Sobre nostálgicos y vindicadores
Según algunas encuestas, casi una quinta parte de los jóvenes españoles ve con buenos ojos el franquismo e incluso el retorno a un sistema autoritario. Grupos reaccionarios sostienen que la democracia ha fracasado y que hay que volver a aquella «España de bien»: la de los toldos verdes. Es lógico que, ante las crisis de nuestro tiempo, los jóvenes más pesimistas eviten un futuro incierto y deslumbrante.
No comprenden las dificultades del presente, problemas que requieren soluciones complejas y tiempo. En lugar de proyectarse hacia lo que queda por construir, los nostálgicos prefieren centrarse en lo que se construyó. Miran al suelo, a la patria y a la nación, pero lo hacen cabizbajos, eludiendo otros paisajes y alternativas.

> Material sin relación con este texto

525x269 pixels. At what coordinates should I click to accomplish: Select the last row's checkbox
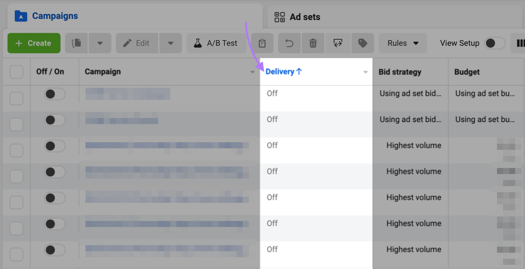16,254
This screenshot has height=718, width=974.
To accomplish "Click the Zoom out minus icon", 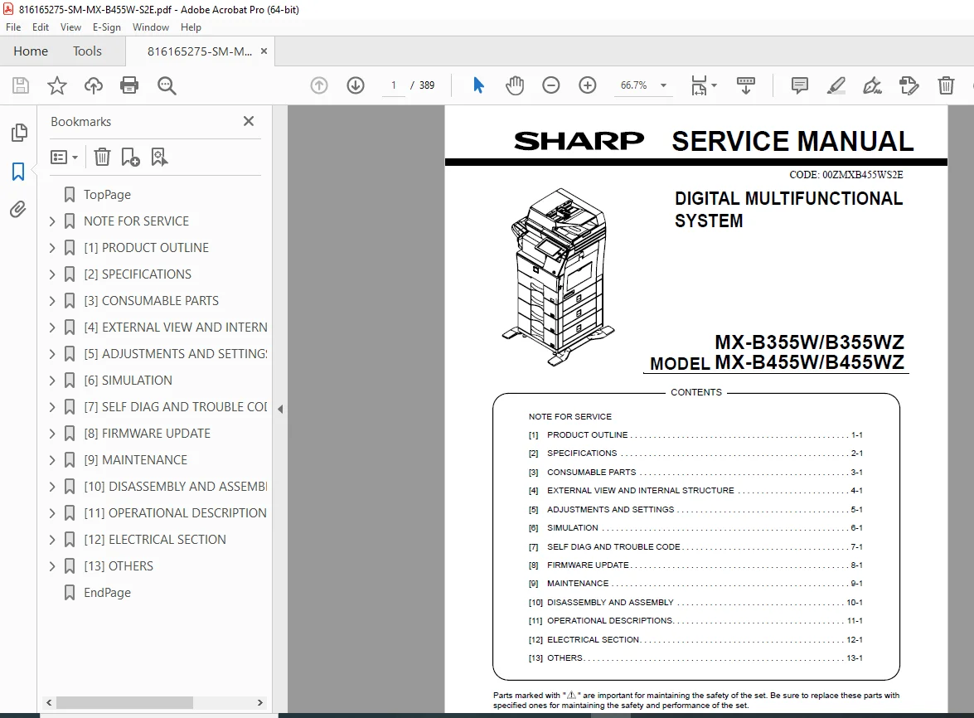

En contraparte, surgen los más inconformistas, los que defienden el lema del “atado y bien atado”. Critican la tibieza de la Transición y denuncian la supuesta herencia franquista que aún persiste en la democracia. Ambos grupos son antagónicos: los más reaccionarios culpan a la sociedad de haber olvidado sus raíces y de la ausencia del pasado en el presente. Mientras, los grupos más revolucionarios y vindicadores reprochan el exceso de reminiscencias históricas, señalando prerrogativas, privilegios y tradiciones.
Si bien este segundo grupo no blanquea lo condenable, cae en una dinámica similar. El descontento de ambos les hace sobrevalorar el pasado y condiciona sus análisis presentes. En síntesis, unos se quejan de no encontrar pasado en el presente, mientras que otros reprochan tener demasiado pasado en él.
España en movimiento
Enfrentar las adversidades futuras conlleva tiempo, consenso, cesiones y frustraciones; implica tomar decisiones incómodas y asumir incertidumbres. Es la única manera de superar las crisis en democracia.
España atraviesa un progresivo cambio de ciclo, y este aniversario es un síntoma de que el tiempo avanza y que la sociedad está en movimiento. Que la dictadura de Franco siga siendo un tema delicado para el país lo evidencia un contraste histórico: en 1975, la dictadura de Primo de Rivera ocurrida cincuenta años antes apenas se comentaba, mientras que hoy se reflexiona activamente sobre la de Franco. España deberá someterse a nuevos exámenes; quizá el próximo llegue dentro de tres años, cuando la Constitución cumpla también medio siglo.
Para construir una historia que merezca la pena hace falta compromiso e ilusión, y emplear el pasado como un medio, no como un fin en sí mismo para relacionarse con el presente. Es muy posible que España apruebe el examen de hoy y con nota, pero no debe olvidar que toca seguir haciendo historia y que, para ello, no puede obsesionarse con el pasado ni rechazar su presente; de lo contrario, no habrá historia sino, simplemente, histeria.